Early Occupancy | Propertylogy

Early Occupancy

By on July 31, 2018

When a deal is struck between a home buyer and seller to transact, and there is agreement between both parties for the buyer to take over possession of the property before formal closing, it is termed early occupancy.

There can be various reasons why such an arrangement is made between willing parties.

For example, the buyer might be incurring huge accommodation costs as his family is being housed in a hotel. Every day that he does not move out of these paid accommodation, the more expenses he is going to incur.

Another reason might be that the seller has already moved out of the home and it’s vacant. So he might be totally fine with an enthusiastic buyer to move in.

Maybe the buyer is a tenant who has exercised the lease option.

Whatever the case, both parties take on significant risks for early occupancy. Which is a reason why these agreements are uncommon.

For example, the seller might have applied great salesmanship to sell the house at a good price even though there were major problems with termites. After moving in early, the buyer realizes what a big problem it is and decides to call off the purchase.

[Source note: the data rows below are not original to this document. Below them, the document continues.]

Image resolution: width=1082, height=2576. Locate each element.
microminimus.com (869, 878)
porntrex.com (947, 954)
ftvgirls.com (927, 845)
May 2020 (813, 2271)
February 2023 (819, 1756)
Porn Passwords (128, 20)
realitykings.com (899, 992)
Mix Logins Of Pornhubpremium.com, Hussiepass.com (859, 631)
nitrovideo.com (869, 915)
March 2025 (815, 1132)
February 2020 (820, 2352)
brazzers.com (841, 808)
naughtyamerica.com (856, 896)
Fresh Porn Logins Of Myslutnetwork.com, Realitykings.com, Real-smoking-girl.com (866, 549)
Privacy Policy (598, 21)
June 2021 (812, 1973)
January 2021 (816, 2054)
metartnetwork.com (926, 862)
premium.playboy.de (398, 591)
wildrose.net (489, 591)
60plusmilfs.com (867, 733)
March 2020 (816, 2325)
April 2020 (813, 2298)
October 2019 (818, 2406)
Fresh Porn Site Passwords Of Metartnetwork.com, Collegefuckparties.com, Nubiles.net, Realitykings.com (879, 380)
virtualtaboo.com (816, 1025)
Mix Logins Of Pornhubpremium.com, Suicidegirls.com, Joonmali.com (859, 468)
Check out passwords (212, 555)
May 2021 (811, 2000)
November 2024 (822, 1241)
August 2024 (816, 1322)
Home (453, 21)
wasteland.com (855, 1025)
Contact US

Or in the event of a fire taking place, the seller will be assuming the risks of loss.

Everybody would be happy if no serious incidents occur during the period of early occupancy.

But when things that are serious enough happen, both parties would usually regret the decision for it.

Because of these reasons, while early occupancy is a big gesture of good will, seller often won’t entertain the thought of it even though the house might be vacant.